Based in Sunnyvale, Calif., Vitria Technology, Inc. offers BusinessWare, eBusiness infrastructure software designed to enable companies to conduct business electronically across corporate networks and over the Internet. Its capabilities connect to heterogeneous billing systems, with data sharing and translation using the messaging backbone (the hub and spoke message broker), says Director of Marketing Malcolm Lewis. “It is not just data movement, but a process-centric approach,” he adds. “The process automation capability sits on top of the plumbing.”

For example, if a telco acquires another company with different systems and still wants to have consolidated bills, Vitria can provide the core application layer, integrating the various components (local, long distance, wireless, etc.) that are dissimilar between the platforms, says Lewis. The telco can graphically model the business process step by step, using the EAI component behind the scenes as a blueprint to drive the flow of data, linking each step in the process between the different systems. Because of its process-automation capability, the company tends to work with larger carriers to solve bigger problems, such as determining how to streamline and automate typical business processes like real-time billing.

Located in Cambridge, Mass., InConcert, Inc. offers workflow-based solutions to help companies automate and manage business processes. The company’s telecom workflow manager product, Teoss 2000, manages tasks among different workloads and different systems, working in tandem with middleware components from EAI companies. Its role is to function as a process piece, working with the core, scalable middleware medium to migrate messages from one application to another. According to President and CEO Jeremy Davis, the company has written APIs to more than 500 different systems, and is always writing new ones in conjunction with its customers and their systems.

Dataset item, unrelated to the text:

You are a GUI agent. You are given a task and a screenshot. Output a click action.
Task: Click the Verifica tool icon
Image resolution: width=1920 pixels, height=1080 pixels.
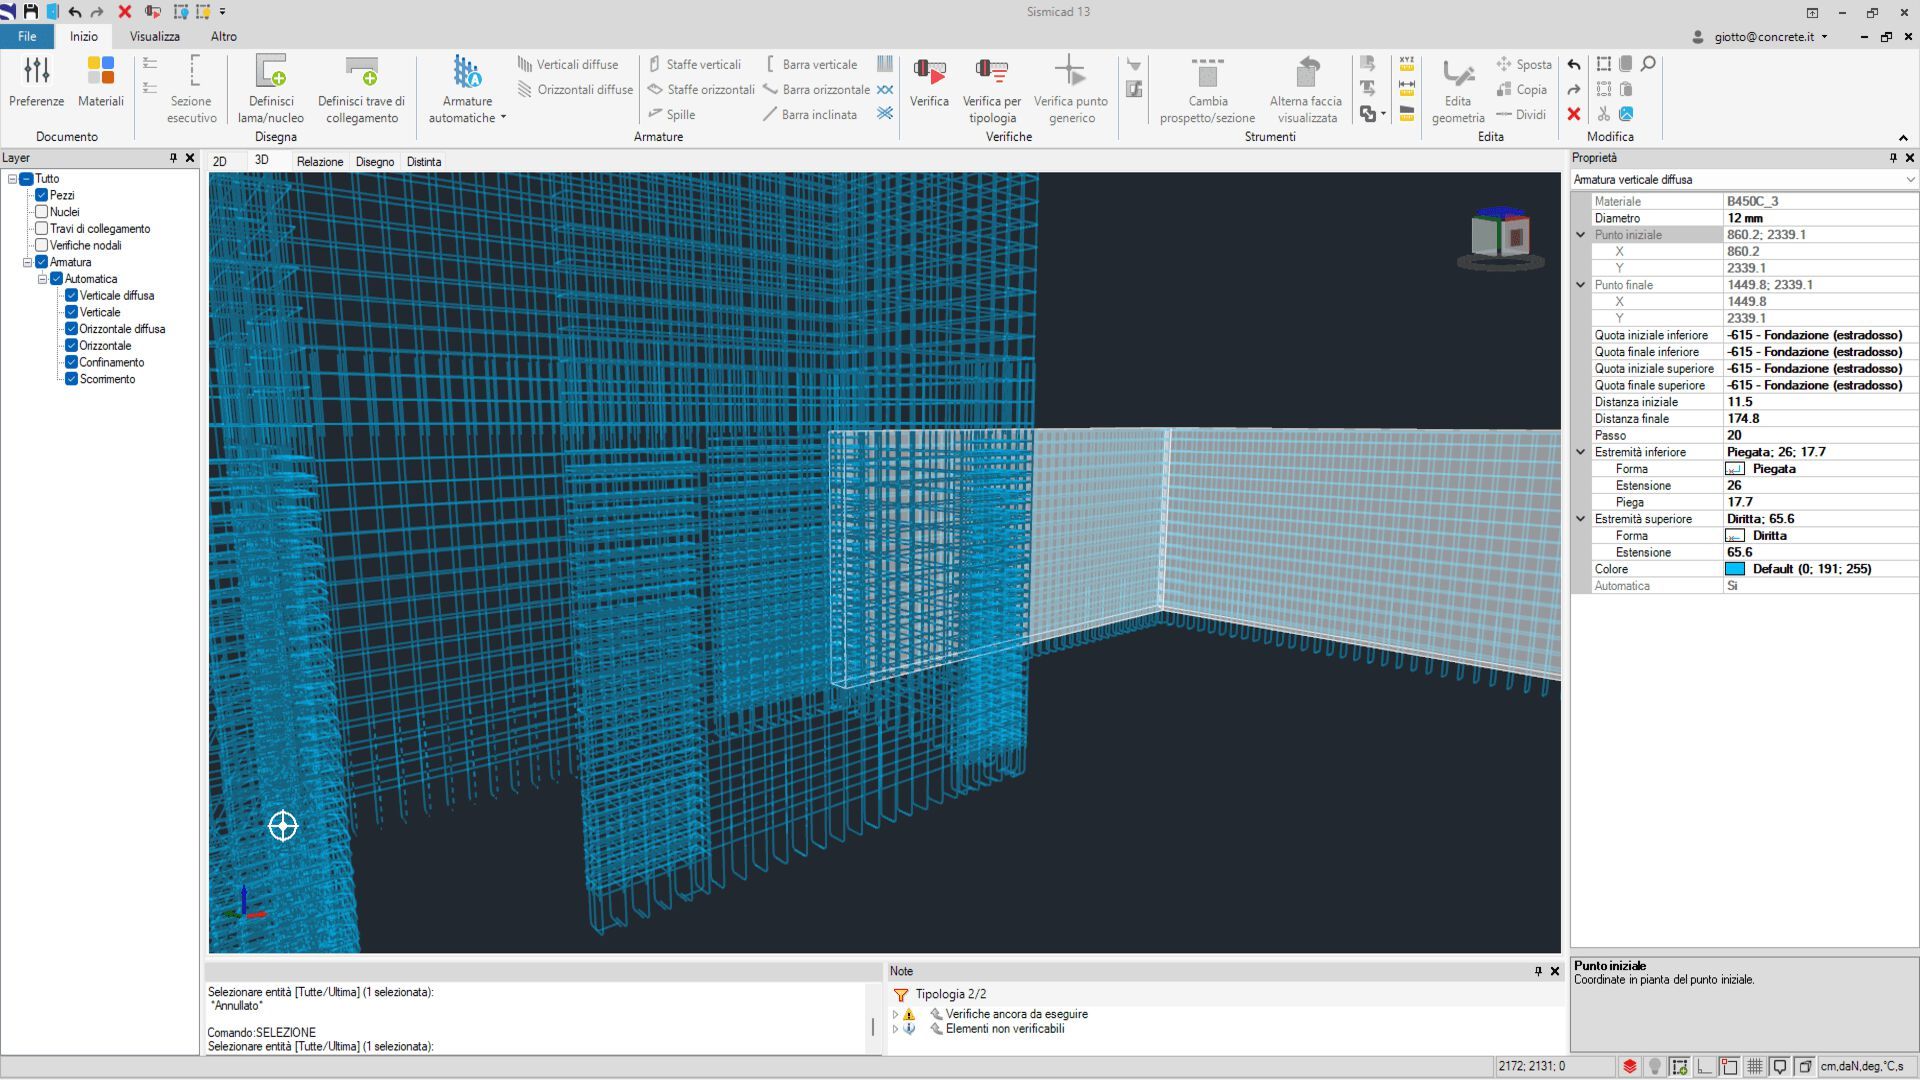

Lightbridge, Inc. also provides integrated workflow and transaction management processes for carrier business operations. Based in Burlington, Mass., Lightbridge’s Telesto network integrates workflow-enabled middleware with back-end systems, focusing on the provision of services from business distribution channels. With service providers, transactions require the transfer of not only the same information, but also different information between different systems, says Shelton. Telesto’s message-oriented middleware is designed for customer acquisition, retention and risk management in the converged telecom market.

A provider of middleware for enterprise applications, BEA Systems, Inc. is based in San Jose. With a main focus on middleware, its Tuxedo product is already incorporated within many of the major telco billing systems, including Amdocs and Convergys. BEA recently introduced eLink, an adapter product that bundles a variety of different middleware components. Included is a transaction module that provides the ability to transfer data between systems, a data mapping product that allows different data sources to converse via a single language, and a workflow component from InConcert that determines the processing order for the entire application suite from order entry to billing. Providing services behind the scenes, eLink enables carrier system components to talk to each other and determine the processes necessary to move information through the organization using disparate systems.

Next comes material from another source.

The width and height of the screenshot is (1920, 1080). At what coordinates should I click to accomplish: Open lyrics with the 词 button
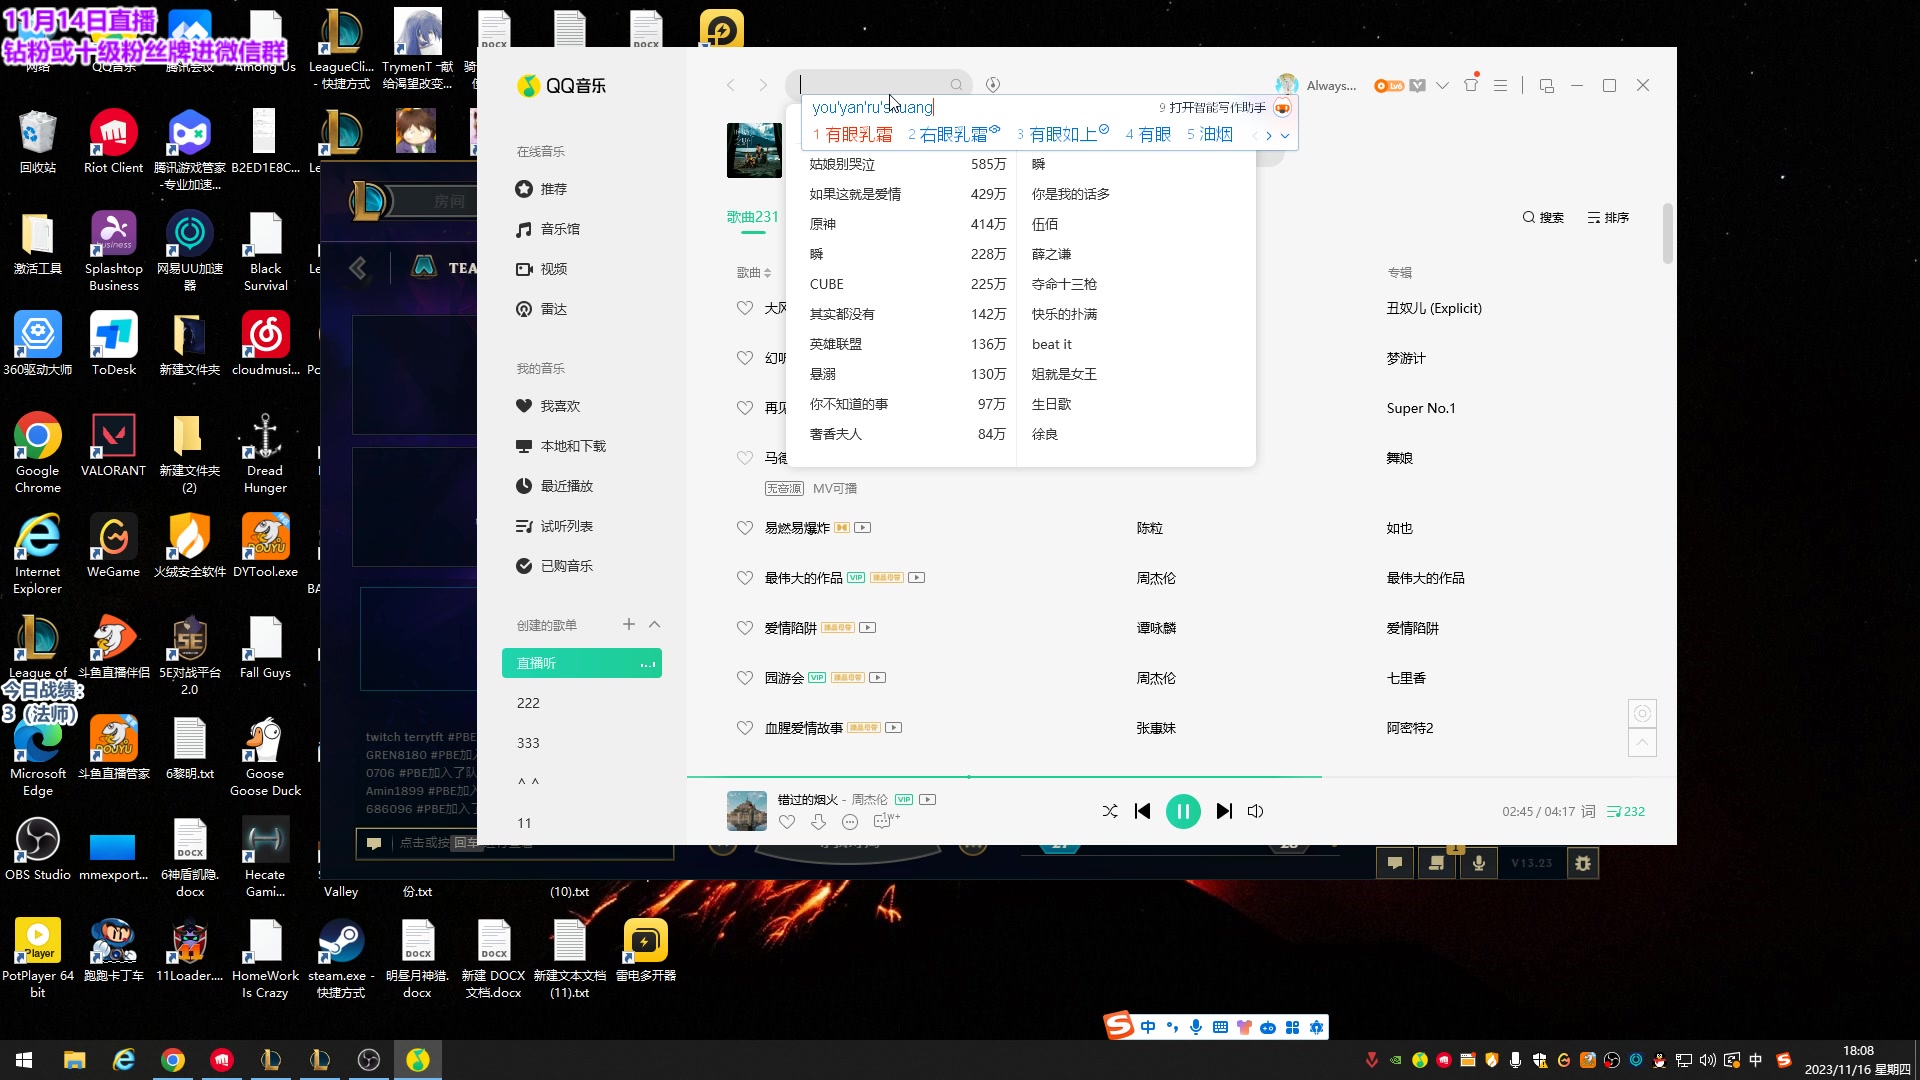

CrossWorlds Software, Inc., based in Burlingame, Calif., began its enterprise integration strategy by looking at packaged integration among different applications, says product manager Dushyant Pandya. “We want to make sure what we sell at the end of the day is an integration application, not tools,” he says. CrossWorlds provides a pre-built and pre-tested platform for integration based on the hub and spoke model, and carriers buy customer care, billing and order management applications of their choice. In addition, the company has packaged integration solutions for a few vendors in each area that is generic enough for end-customers, but can then be customized to fit specific needs, says Pandya. Because CrossWorlds uses its partner’s APIs, the company must stay current with what they are using and make the necessary updates whenever new APIs are added.